In this notebook, I will perform some exploratory analysis using PCA to observe whether there is dominance of the bx93 allele over the sy622 allele.
This notebook is the first to introduce the txtome
class, which allows me to make fc_transcriptome
objects that will enable us to do computation with a lot less code. For a thorough introduction to the txtome
class, please view Python script in the repository.
import pandas as pd
import numpy as np
from sklearn.decomposition import PCA
import matplotlib as mpl
import matplotlib.pyplot as plt
import seaborn as sns
from matplotlib import rc
# import own libraries
import txtome as tx
import epistasis as epi
# plotting settings
rc('text', usetex=True)
rc('text.latex', preamble=r'\usepackage{cmbright}')

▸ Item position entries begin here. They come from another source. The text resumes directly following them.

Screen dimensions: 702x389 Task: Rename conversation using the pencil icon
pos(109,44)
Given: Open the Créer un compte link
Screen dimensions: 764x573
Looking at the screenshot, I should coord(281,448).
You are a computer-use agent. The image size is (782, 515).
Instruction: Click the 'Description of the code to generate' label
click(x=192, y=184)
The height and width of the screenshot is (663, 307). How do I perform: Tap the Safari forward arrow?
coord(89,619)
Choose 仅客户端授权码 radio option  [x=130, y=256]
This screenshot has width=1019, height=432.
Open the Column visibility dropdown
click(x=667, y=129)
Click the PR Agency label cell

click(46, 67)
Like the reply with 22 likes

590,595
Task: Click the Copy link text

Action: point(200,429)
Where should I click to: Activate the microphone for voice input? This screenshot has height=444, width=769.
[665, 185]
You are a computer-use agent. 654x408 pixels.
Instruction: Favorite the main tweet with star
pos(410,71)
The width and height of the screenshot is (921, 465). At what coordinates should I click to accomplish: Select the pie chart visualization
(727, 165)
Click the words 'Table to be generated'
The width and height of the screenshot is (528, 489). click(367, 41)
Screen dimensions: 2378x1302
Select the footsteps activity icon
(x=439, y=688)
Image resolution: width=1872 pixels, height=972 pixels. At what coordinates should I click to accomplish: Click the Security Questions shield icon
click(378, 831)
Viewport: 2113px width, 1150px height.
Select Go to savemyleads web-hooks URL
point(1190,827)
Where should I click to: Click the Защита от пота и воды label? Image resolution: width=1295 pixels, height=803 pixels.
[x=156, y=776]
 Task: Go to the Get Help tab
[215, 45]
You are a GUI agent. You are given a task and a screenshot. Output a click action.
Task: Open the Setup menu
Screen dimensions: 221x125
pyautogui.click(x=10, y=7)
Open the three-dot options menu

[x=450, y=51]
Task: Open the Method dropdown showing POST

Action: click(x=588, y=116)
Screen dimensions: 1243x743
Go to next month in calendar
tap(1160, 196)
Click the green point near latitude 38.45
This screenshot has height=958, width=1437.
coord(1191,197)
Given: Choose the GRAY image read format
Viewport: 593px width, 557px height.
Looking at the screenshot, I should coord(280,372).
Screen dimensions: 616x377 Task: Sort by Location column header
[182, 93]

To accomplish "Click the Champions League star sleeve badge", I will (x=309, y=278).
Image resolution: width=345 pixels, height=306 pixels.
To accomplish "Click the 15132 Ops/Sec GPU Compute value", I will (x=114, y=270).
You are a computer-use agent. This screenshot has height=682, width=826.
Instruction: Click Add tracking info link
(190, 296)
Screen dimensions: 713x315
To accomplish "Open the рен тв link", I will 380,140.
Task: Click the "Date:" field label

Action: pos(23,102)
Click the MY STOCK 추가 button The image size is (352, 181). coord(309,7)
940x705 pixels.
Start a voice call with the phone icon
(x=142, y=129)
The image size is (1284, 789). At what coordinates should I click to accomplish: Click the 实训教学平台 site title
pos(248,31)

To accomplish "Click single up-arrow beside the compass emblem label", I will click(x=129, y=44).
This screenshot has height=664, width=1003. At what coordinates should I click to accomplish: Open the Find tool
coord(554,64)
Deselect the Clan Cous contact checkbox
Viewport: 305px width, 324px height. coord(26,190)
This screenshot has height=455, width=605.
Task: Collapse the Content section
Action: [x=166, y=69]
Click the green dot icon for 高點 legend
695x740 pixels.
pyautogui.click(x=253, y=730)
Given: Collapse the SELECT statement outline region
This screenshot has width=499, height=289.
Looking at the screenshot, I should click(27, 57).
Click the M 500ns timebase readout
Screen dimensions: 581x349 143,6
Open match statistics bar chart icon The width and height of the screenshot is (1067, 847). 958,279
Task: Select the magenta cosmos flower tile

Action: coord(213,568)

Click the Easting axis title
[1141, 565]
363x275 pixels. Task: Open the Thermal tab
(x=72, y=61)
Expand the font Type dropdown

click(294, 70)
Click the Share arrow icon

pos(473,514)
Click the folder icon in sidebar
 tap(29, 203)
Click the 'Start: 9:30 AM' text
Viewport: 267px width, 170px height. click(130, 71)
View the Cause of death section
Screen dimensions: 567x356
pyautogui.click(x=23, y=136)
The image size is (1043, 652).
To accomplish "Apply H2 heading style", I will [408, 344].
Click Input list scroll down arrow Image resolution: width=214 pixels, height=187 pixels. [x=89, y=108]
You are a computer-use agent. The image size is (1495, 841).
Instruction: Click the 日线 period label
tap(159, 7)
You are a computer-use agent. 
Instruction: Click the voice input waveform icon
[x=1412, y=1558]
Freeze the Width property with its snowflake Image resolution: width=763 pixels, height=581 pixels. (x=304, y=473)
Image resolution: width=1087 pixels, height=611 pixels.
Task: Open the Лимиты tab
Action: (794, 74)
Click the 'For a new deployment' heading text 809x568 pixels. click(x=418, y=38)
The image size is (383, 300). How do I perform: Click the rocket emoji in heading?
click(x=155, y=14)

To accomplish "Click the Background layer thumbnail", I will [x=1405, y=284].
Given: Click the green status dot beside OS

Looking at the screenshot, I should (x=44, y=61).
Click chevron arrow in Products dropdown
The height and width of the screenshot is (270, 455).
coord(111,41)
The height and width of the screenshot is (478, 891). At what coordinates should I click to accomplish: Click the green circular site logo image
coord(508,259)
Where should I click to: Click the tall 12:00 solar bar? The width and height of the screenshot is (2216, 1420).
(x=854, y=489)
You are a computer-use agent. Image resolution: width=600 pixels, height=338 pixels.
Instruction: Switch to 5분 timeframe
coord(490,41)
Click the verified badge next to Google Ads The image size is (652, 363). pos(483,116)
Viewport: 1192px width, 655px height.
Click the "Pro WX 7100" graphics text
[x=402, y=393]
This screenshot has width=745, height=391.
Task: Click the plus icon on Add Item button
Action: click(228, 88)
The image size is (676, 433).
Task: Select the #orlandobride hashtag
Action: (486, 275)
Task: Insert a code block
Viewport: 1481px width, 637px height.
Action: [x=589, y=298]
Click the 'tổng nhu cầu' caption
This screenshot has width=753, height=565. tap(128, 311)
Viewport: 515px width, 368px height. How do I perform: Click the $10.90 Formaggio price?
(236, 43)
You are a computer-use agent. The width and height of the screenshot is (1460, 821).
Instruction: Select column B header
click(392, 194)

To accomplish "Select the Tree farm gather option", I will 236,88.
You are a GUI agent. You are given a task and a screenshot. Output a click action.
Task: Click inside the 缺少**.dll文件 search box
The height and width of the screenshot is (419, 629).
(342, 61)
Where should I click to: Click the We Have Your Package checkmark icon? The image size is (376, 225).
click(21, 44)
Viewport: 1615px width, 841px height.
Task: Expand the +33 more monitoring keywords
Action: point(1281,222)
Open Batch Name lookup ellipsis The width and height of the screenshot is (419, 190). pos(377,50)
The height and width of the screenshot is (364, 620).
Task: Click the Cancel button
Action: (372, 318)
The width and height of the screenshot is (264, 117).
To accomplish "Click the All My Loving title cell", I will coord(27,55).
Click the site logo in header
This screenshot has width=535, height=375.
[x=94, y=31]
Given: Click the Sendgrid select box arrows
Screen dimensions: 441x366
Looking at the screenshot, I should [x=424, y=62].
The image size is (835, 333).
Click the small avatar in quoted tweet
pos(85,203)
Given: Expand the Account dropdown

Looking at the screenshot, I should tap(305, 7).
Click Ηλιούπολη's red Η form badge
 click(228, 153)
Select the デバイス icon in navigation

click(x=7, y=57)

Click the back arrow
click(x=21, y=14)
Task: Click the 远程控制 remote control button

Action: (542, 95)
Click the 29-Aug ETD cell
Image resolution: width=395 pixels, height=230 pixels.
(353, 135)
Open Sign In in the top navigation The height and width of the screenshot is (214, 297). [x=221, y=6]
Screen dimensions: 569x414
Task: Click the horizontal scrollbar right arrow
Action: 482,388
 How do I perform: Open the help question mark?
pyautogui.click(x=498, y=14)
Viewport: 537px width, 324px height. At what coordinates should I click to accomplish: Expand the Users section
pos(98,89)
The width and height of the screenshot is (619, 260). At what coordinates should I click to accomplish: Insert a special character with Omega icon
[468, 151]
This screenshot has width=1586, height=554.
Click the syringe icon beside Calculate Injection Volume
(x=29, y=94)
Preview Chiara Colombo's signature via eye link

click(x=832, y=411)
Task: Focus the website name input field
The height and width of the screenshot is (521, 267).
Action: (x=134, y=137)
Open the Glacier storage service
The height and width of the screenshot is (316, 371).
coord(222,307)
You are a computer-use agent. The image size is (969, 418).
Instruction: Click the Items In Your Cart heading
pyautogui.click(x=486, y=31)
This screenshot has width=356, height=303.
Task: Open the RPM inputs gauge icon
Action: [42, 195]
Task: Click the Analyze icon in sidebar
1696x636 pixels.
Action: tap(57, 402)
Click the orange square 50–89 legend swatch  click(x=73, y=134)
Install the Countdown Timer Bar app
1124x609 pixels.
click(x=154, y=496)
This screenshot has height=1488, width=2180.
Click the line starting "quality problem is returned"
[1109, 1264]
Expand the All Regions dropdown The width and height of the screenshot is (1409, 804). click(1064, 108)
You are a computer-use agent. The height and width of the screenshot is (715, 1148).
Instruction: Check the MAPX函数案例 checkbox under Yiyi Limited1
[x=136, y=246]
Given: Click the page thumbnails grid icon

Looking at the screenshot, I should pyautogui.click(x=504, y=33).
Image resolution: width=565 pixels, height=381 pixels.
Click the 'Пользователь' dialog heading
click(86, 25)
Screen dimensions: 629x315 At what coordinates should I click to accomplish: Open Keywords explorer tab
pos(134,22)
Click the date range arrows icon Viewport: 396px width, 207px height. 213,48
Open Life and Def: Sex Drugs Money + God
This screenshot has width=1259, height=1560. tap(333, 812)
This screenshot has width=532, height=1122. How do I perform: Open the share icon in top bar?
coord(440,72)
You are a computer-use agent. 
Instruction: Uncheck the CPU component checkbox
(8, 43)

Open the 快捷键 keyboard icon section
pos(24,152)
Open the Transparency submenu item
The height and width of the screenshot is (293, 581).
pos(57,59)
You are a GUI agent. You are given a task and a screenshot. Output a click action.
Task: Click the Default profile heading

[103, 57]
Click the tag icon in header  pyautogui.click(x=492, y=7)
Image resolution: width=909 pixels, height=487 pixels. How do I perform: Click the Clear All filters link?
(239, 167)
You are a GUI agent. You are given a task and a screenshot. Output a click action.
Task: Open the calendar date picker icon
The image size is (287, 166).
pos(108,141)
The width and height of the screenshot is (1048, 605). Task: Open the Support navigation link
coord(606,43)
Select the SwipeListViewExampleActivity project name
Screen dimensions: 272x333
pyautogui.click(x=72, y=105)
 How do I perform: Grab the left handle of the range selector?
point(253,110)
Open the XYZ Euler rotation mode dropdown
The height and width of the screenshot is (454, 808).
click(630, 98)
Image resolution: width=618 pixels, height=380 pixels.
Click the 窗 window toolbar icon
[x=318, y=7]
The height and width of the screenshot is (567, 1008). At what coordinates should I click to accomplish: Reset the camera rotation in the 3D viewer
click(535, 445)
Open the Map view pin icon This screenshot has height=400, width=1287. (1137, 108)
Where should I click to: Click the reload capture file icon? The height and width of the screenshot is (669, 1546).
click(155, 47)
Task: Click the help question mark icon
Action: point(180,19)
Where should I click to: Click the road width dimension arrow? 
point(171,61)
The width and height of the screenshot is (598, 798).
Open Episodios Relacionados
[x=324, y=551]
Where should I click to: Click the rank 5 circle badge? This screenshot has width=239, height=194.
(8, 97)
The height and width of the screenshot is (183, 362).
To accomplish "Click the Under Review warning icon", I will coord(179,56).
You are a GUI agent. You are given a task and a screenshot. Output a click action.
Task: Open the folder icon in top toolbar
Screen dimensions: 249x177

rc('font', **{'family': 'sans-serif', 'sans-serif': ['Helvetica']})
%matplotlib inline
# This enables SVG graphics inline.
%config InlineBackend.figure_formats = {'png', 'retina'}
# JB's favorite Seaborn settings for notebooks
rc = {'lines.linewidth': 2,
'axes.labelsize': 18,
'axes.titlesize': 18,
'axes.facecolor': 'DFDFE5'}
sns.set_context('notebook', rc=rc)
sns.set_style("dark")
# more parameters
mpl.rcParams['xtick.labelsize'] = 16
mpl.rcParams['ytick.labelsize'] = 16
mpl.rcParams['legend.fontsize'] = 14
q = 0.1 # q-value cutoff
# load the dataframe we made in the Basic Stats notebook:
quant = pd.read_csv('../input/quantifications.csv')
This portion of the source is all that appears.